-- start of Materials provided --

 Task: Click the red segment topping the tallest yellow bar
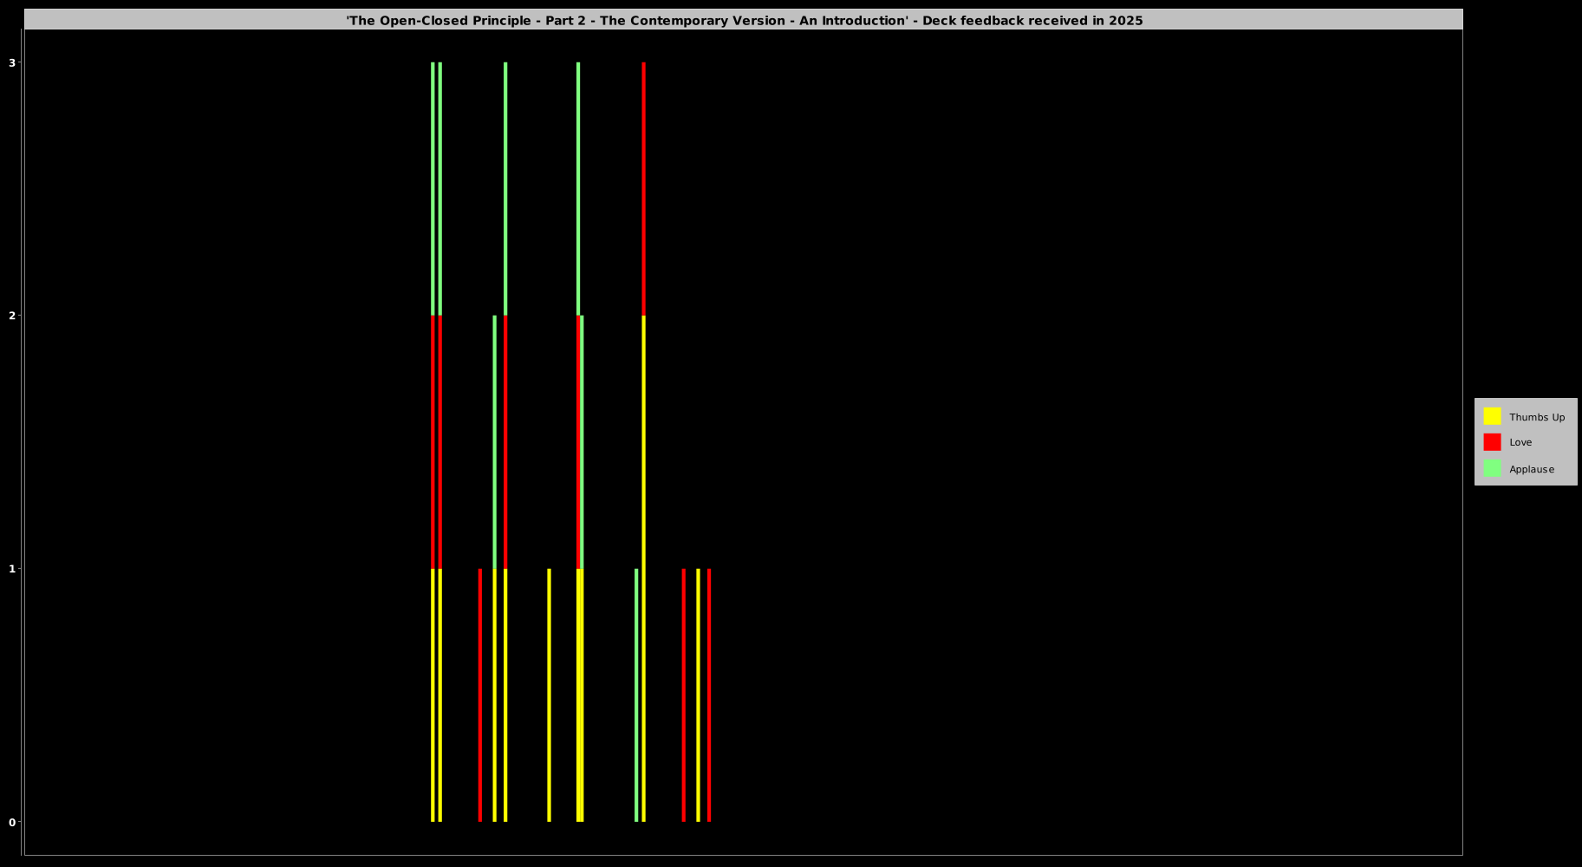(643, 189)
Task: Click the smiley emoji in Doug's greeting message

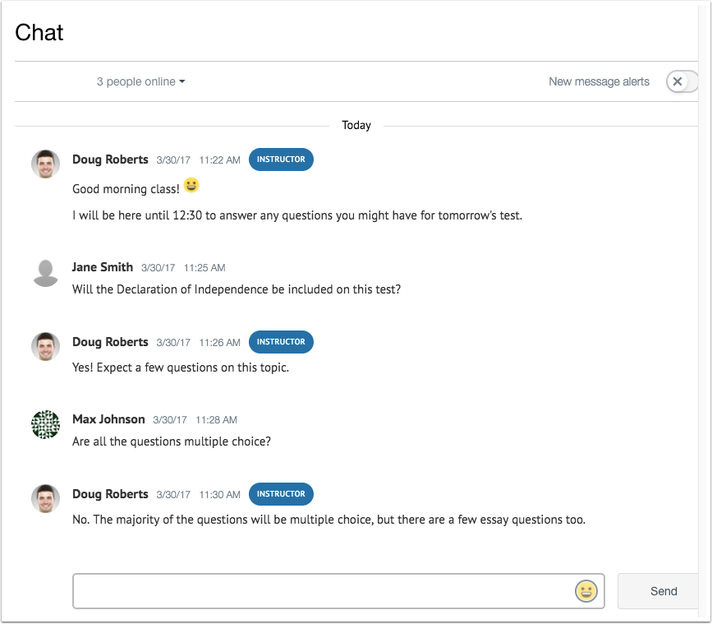Action: click(x=191, y=186)
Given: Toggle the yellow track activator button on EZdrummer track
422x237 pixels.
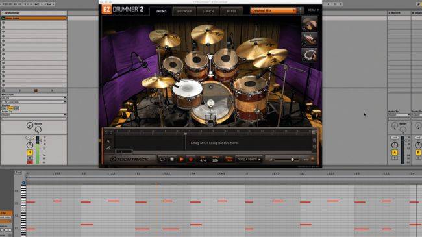Looking at the screenshot, I should click(30, 153).
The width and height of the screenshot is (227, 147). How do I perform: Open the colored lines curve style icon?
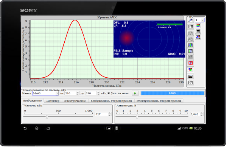coord(198,26)
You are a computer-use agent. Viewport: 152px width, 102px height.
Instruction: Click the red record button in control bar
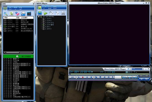click(83, 77)
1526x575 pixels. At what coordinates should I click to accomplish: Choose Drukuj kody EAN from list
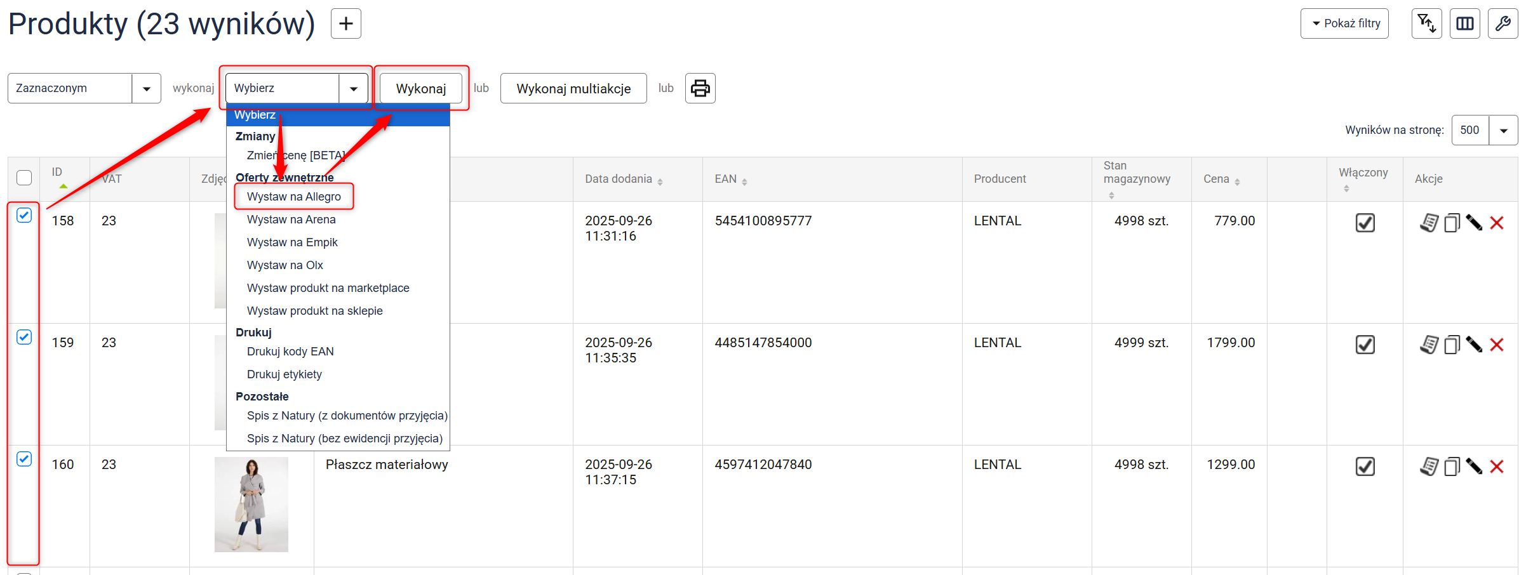(290, 352)
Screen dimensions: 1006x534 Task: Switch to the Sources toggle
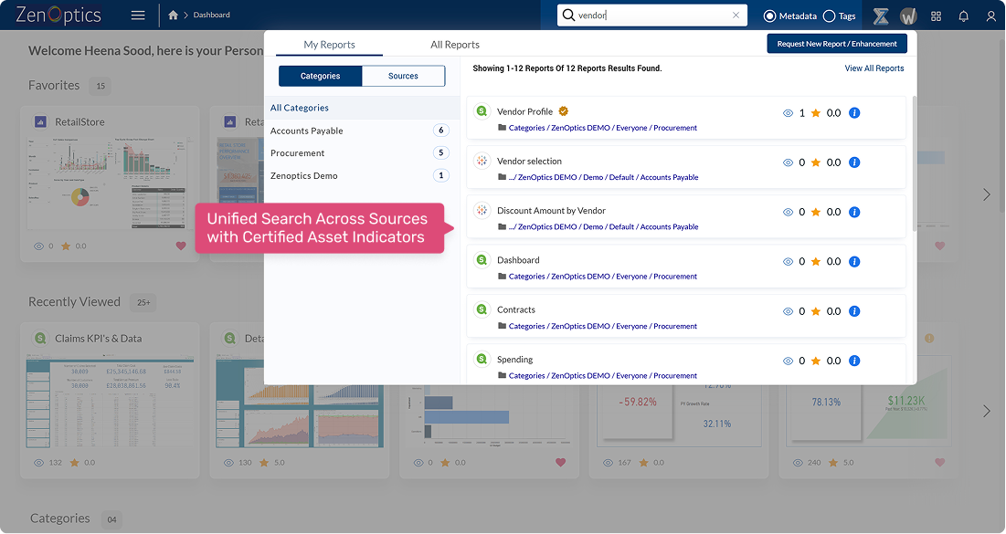(x=403, y=77)
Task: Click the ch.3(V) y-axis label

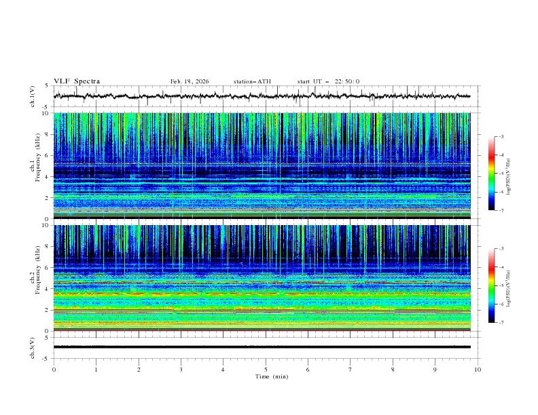Action: tap(33, 347)
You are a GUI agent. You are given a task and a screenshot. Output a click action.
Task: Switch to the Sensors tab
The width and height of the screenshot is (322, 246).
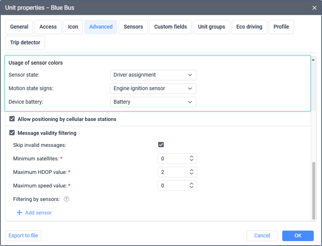133,27
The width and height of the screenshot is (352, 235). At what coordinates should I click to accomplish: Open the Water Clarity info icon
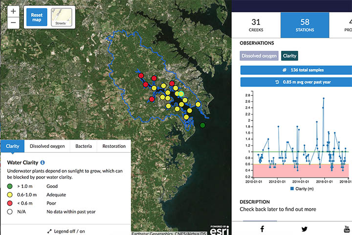click(43, 162)
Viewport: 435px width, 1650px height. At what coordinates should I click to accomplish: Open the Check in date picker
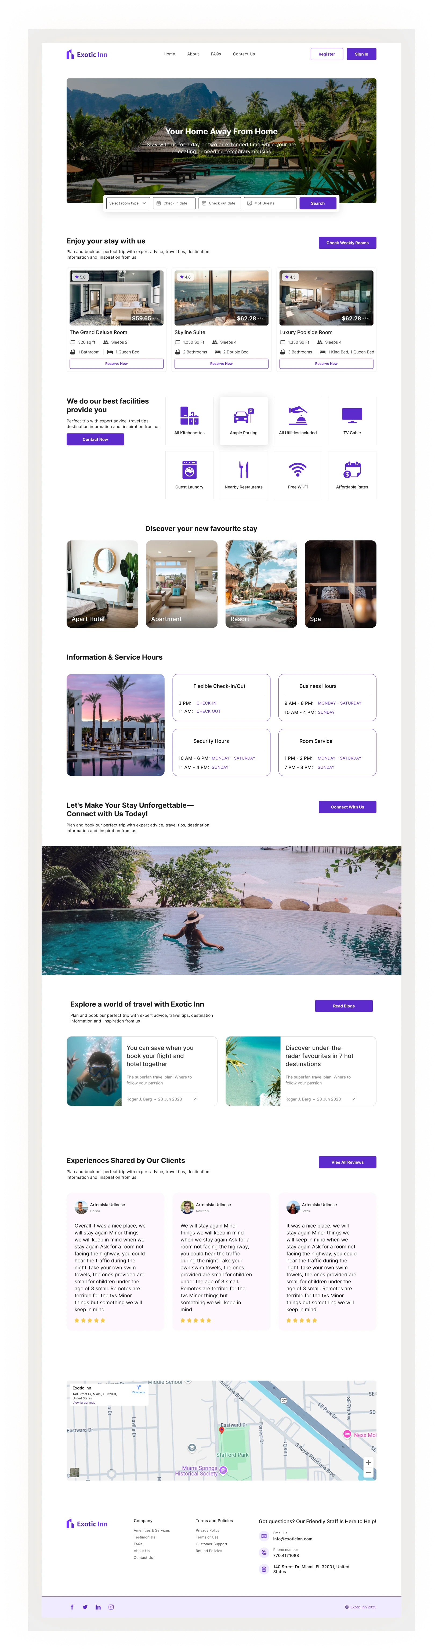[174, 203]
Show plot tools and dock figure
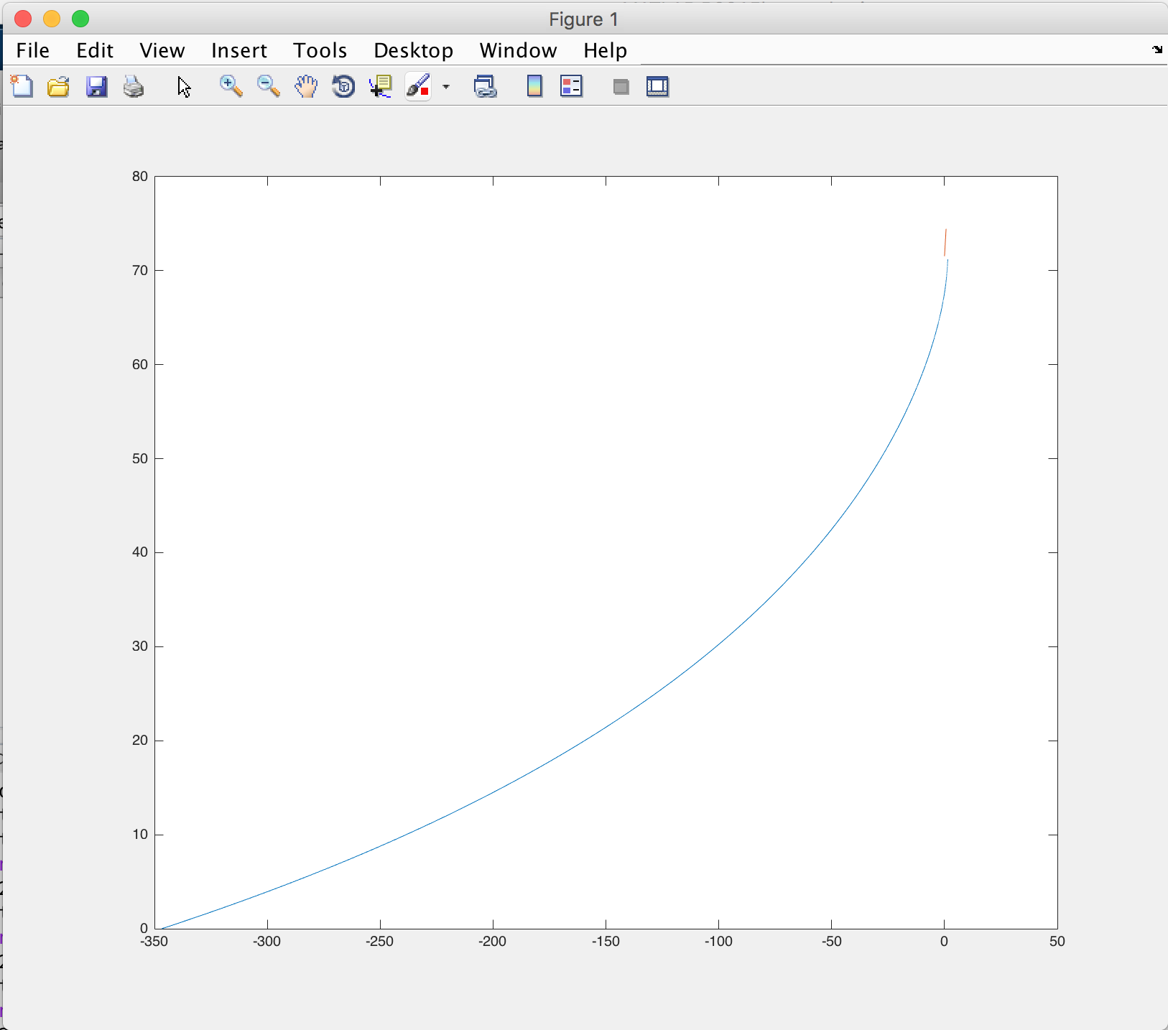This screenshot has width=1168, height=1030. pos(657,86)
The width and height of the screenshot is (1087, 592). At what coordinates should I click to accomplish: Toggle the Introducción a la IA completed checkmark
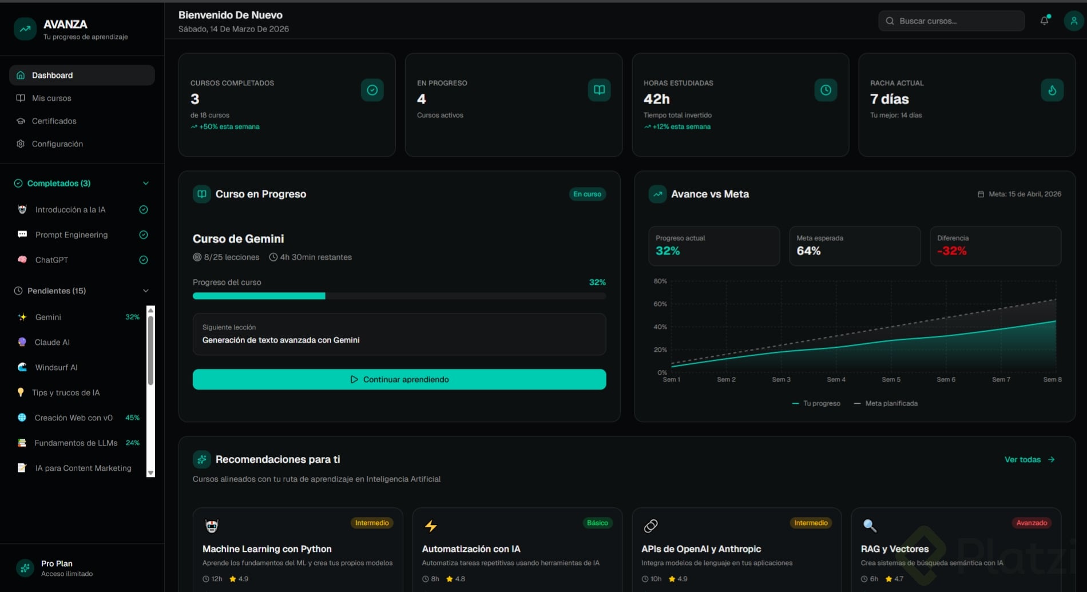[x=144, y=210]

-- end of Materials provided --

Task instructions >> How many lines of the items above contain the string "Open"? Treat uppercase and lowercase as different, and give only the number.

Final answer >> 3